■ **SHORT EXERCISE**:
Reproduce these records verbatim, leaving out the pictures.

■ **Location data for words and elements**:

_____

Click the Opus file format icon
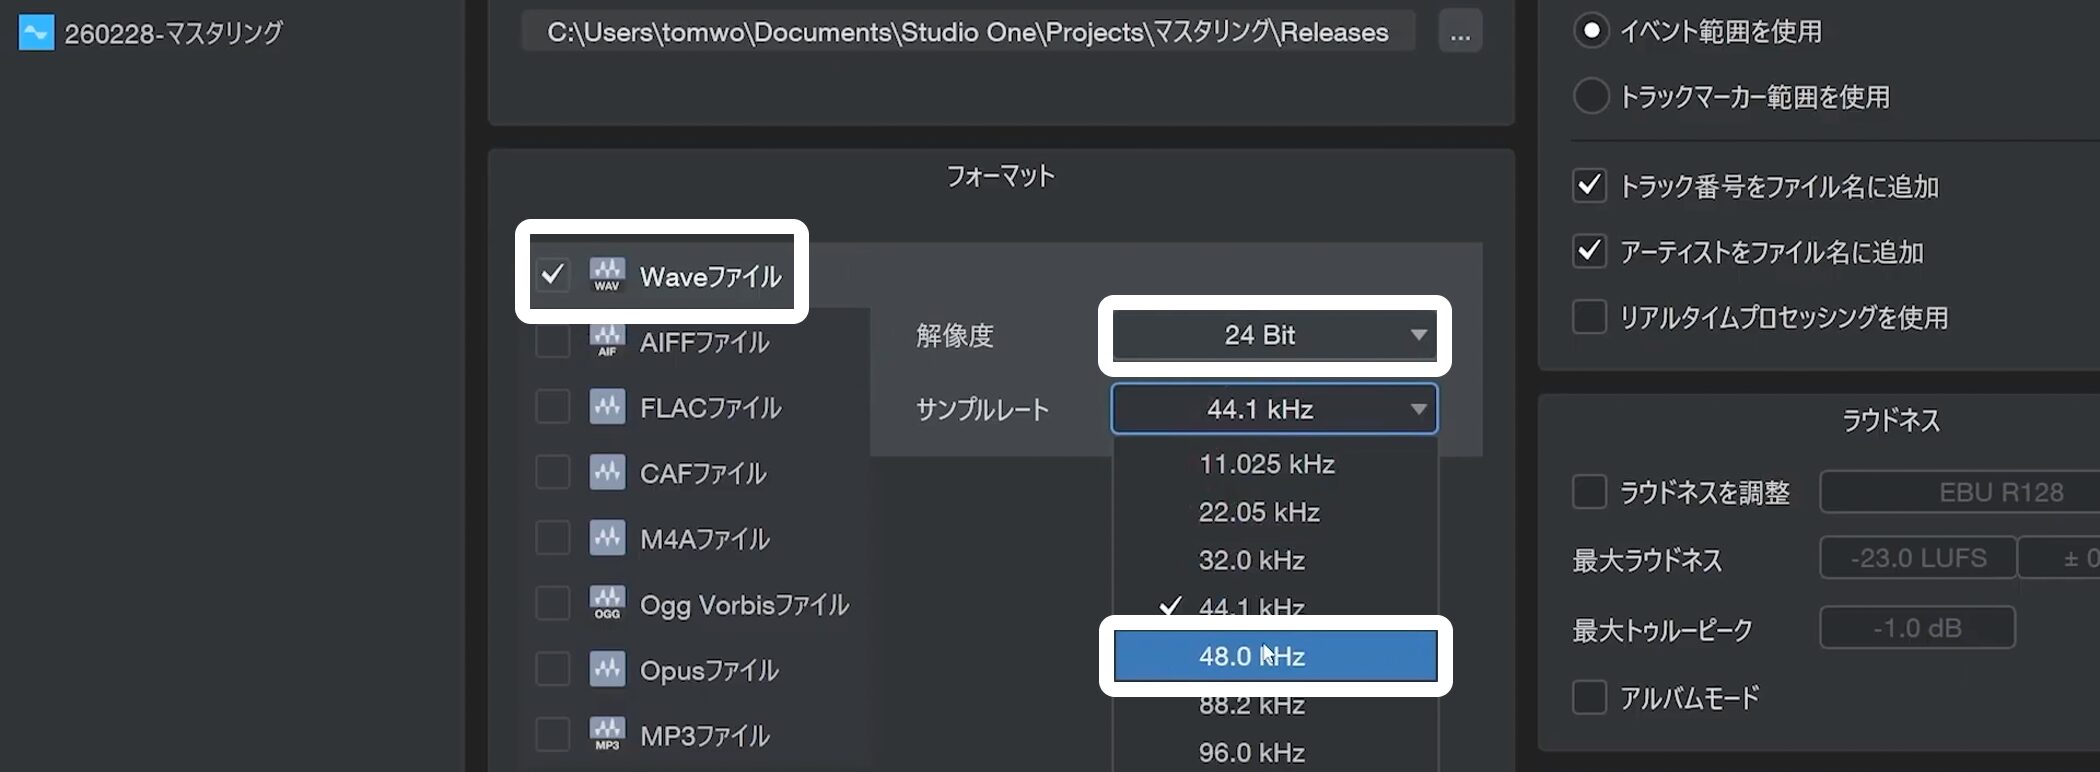The width and height of the screenshot is (2100, 772). coord(607,669)
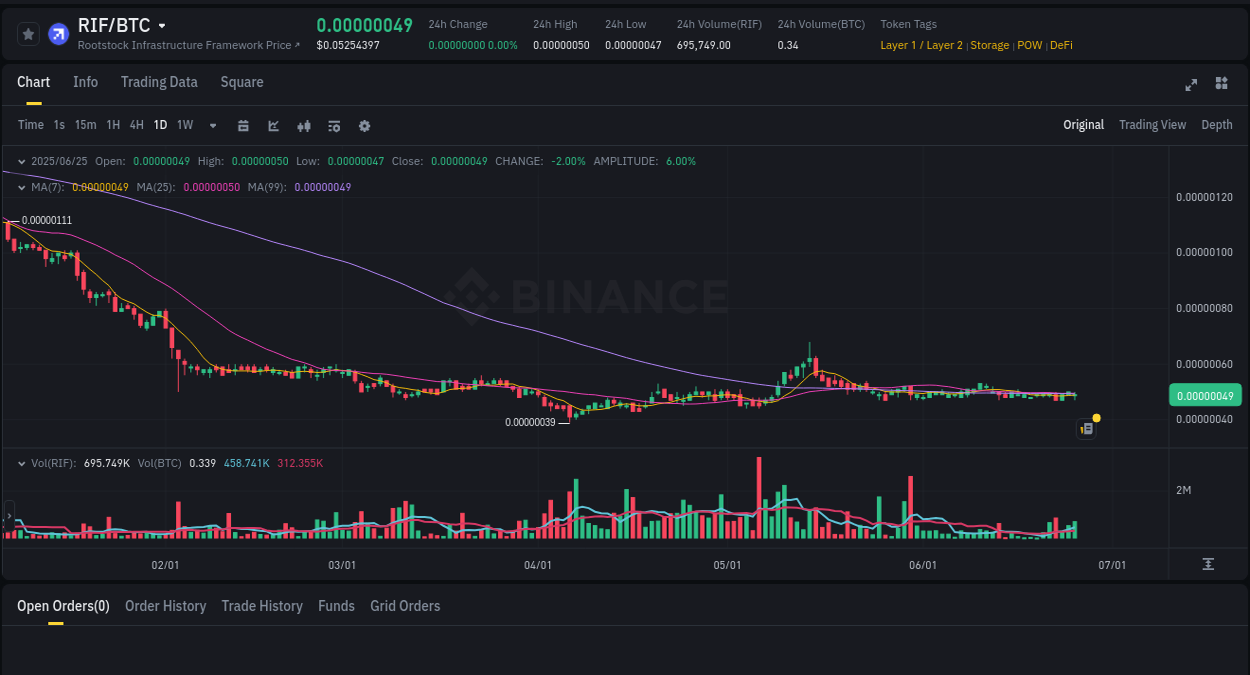Select the 1W timeframe
Screen dimensions: 1250x675
[184, 125]
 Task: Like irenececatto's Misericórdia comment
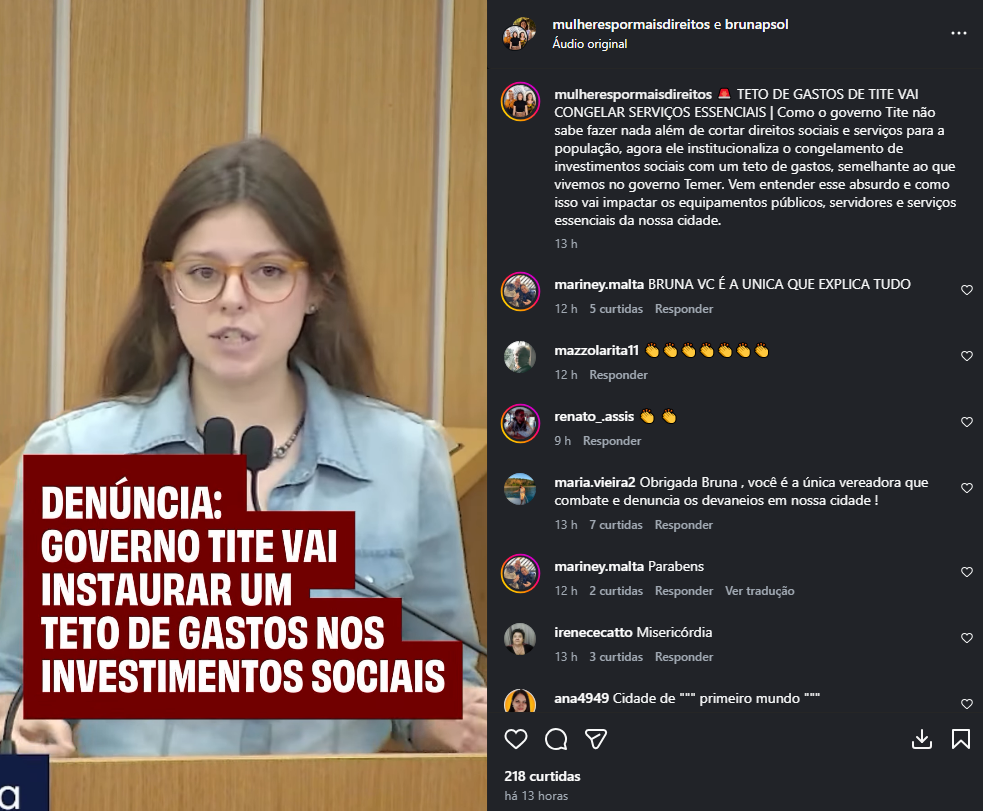point(967,638)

_____

■ **ANSWER BELOW**:
Click the Opus file format icon
The width and height of the screenshot is (2100, 772). coord(607,669)
Select the 1W timeframe
Screen dimensions: 1250x675
[184, 125]
 Task: Like irenececatto's Misericórdia comment
point(967,638)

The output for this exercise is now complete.